La consultation effectuée a laissé poindre de nombreuses critiques, qui ont conduit le Conseil fédéral à remanier son projet de loi. La Confédération ne participe plus au financement des bourses et prêts d'études dans les degrés inférieurs aux hautes écoles, soit jusqu'au degré secondaire II inclus. Les bourses et les prêts d'études du degré tertiaire, donc les études dans les hautes écoles universitaires, les universités cantonales, les écoles polytechniques fédérales, ainsi que les hautes écoles spécialisées, sans oublier les autres établissements de formation de degré tertiaire qui n'ont pas le statut d'universités ou de HES, sont en revanche considérés comme une tâche commune de la Confédération et des cantons.

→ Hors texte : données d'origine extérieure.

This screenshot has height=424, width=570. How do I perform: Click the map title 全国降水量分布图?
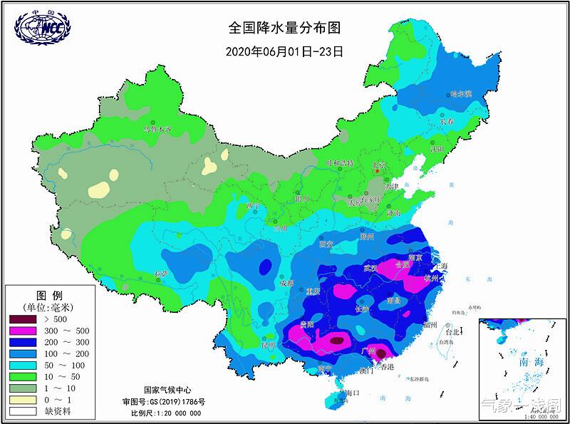(285, 28)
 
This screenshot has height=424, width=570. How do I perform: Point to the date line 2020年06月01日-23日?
(285, 51)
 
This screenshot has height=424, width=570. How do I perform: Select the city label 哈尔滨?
(462, 94)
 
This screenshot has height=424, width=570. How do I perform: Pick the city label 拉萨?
(160, 274)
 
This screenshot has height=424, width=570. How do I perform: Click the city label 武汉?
(370, 268)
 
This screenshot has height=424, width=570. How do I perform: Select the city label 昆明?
(268, 346)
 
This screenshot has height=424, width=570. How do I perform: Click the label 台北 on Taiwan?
(452, 332)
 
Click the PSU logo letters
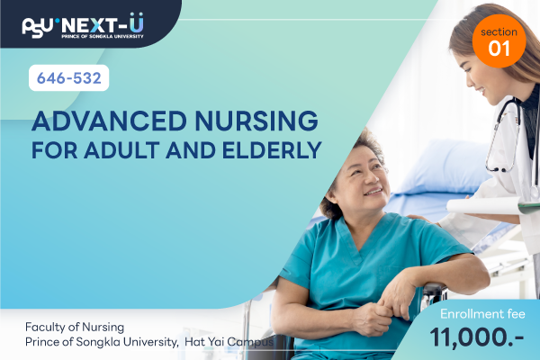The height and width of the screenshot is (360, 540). coord(38,28)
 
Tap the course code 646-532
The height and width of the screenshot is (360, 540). coord(69,78)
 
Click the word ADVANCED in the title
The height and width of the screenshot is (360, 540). coord(109,121)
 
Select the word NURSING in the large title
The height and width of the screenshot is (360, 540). coord(256,121)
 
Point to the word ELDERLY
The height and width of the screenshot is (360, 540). coord(272,150)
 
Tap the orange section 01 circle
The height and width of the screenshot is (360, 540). coord(499,41)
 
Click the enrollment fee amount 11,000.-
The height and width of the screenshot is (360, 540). coord(477,337)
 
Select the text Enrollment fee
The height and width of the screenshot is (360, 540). coord(482,314)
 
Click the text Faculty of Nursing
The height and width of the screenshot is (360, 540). coord(75,327)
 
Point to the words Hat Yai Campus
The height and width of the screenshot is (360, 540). coord(229,342)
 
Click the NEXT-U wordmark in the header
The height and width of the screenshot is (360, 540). coord(103,24)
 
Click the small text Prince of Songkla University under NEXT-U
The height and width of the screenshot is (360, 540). coord(103,36)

Le critère de la capacité financière des cantons est abandonné au profit d'un calcul forfaitaire des contributions basé sur la moyenne des dépenses cantonales des cinq dernières années au titre des bourses et prêts d'études, moyenne déterminante pour le calcul des parts des cantons à la contribution fédérale. C'est donc une loi d'encouragement, comportant des règles pour le calcul des contributions fédérales. Elle établit en outre plusieurs principes de base à respecter par les législations cantonales.

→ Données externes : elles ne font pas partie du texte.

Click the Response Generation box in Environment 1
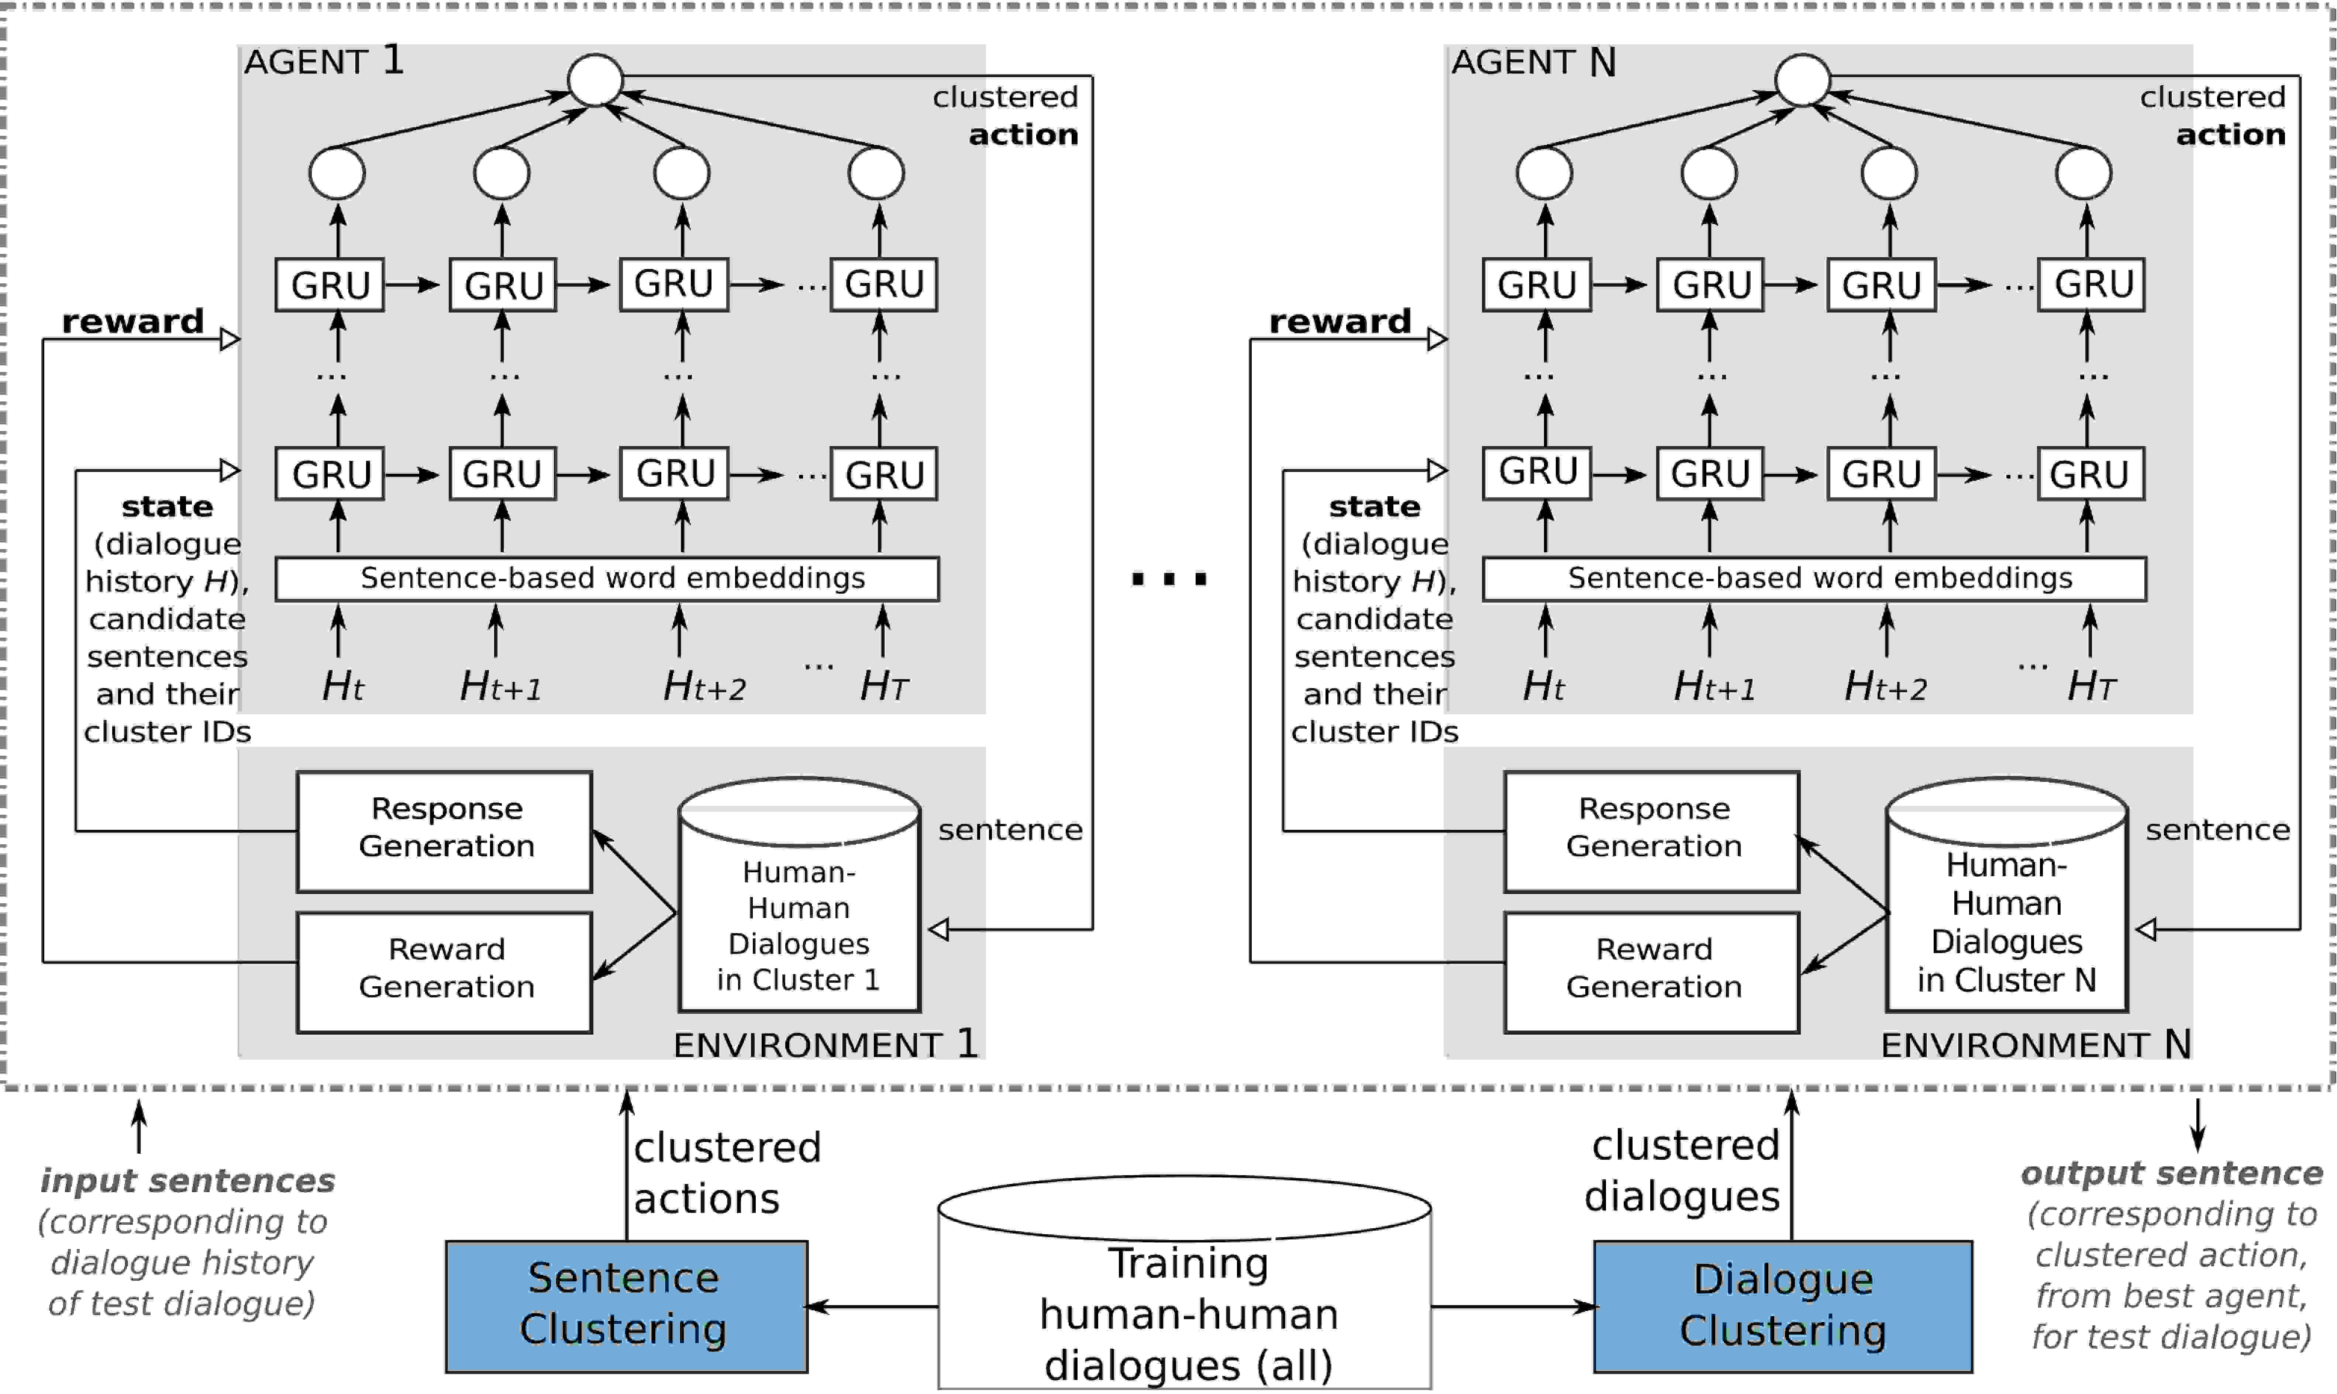(444, 831)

Pour mieux cerner la nouvelle problématique, la commission a procédé à plusieurs auditions, à savoir qu'elle a entendu les représentants des associations d'étudiants suisses et de la Conférence suisse des directeurs cantonaux de l'instruction publique. Les discussions ont porté sur différentes pierres d'achoppement, telles la dégradation de la situation sociale et financière de nombreux étudiants, la nécessité absolue pour un grand nombre d'avoir une activité rémunérée à côté de leurs études afin de pouvoir les financer, la nécessité ou non d'une plus grande harmonisation que ce que la nouvelle loi propose. Quel type d'aide faut-il privilégier? Bourses ou prêts? Comment prendre en compte la capacité contributive des parents et des étudiants? Et surtout quelle définition exacte lui donner? La question des frais d'études et des frais d'entretien a aussi été abordée, tout comme celle d'un âge limite donnant droit à l'octroi d'une aide.

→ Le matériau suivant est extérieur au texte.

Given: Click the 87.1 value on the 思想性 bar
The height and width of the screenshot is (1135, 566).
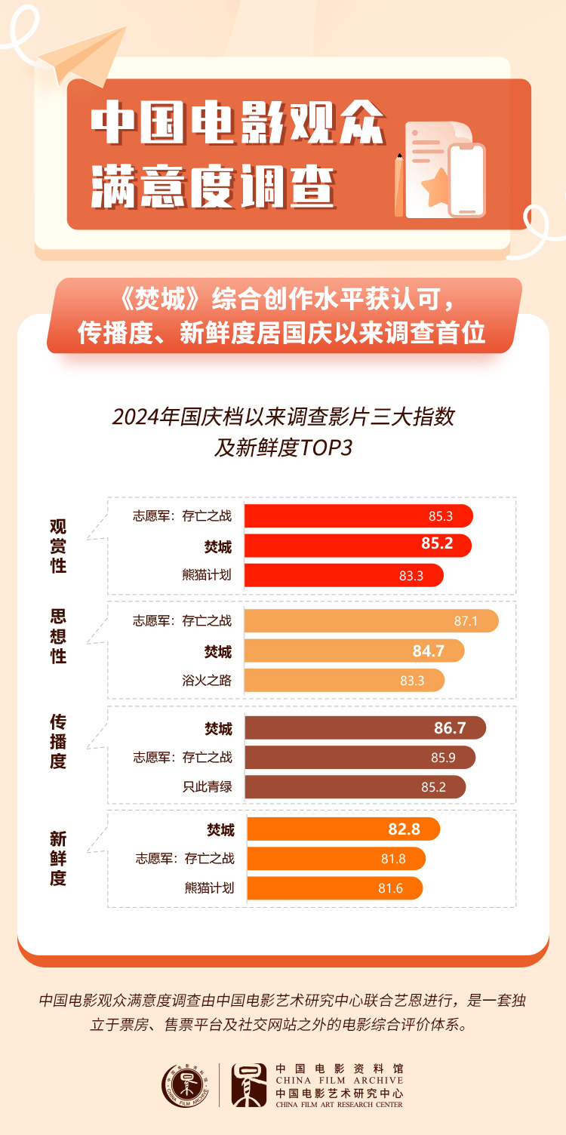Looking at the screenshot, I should [x=466, y=622].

A côté des aspects concrets d'application dans le terrain, voire même d'aspects purement techniques ou de simple terminologie, l'argent - le nerf de la guerre - a occupé les discussions. Ainsi, les cantons estiment avoir des garanties insuffisantes de la Confédération quant au respect des engagements pris et souhaiteraient que les moyens alloués le soient par un crédit-cadre minimal fixé pour quatre ans. Dans le cadre d'une harmonisation plus poussée et d'une [PAGE 1230] démocratisation des études, ils souhaitent la fixation d'un plancher minimum de 16 000 francs par année, seuil à partir duquel les cantons pourraient augmenter leurs contributions.
Toutes ces inquiétudes ont été relayées au sein de la commission et nous aurons largement l'occasion d'y revenir dans la discussion par article. Mais au sein de la commission, certains se sont aussi sérieusement posé la question de savoir si finalement les buts initiaux de renforcement du fédéralisme n'étaient pas abandonnés au travers de cette loi et des demandes d'harmonisation, voire de centralisation plus poussée, qu'elle apporte.
Ces quelques précisions apportées en préambule permettront au plénum d'aborder l'examen détaillé de cette loi en toute objectivité et d'en cerner au mieux les enjeux importants dans cette nouvelle répartition des tâches et des moyens financiers entre la Confédération et les cantons.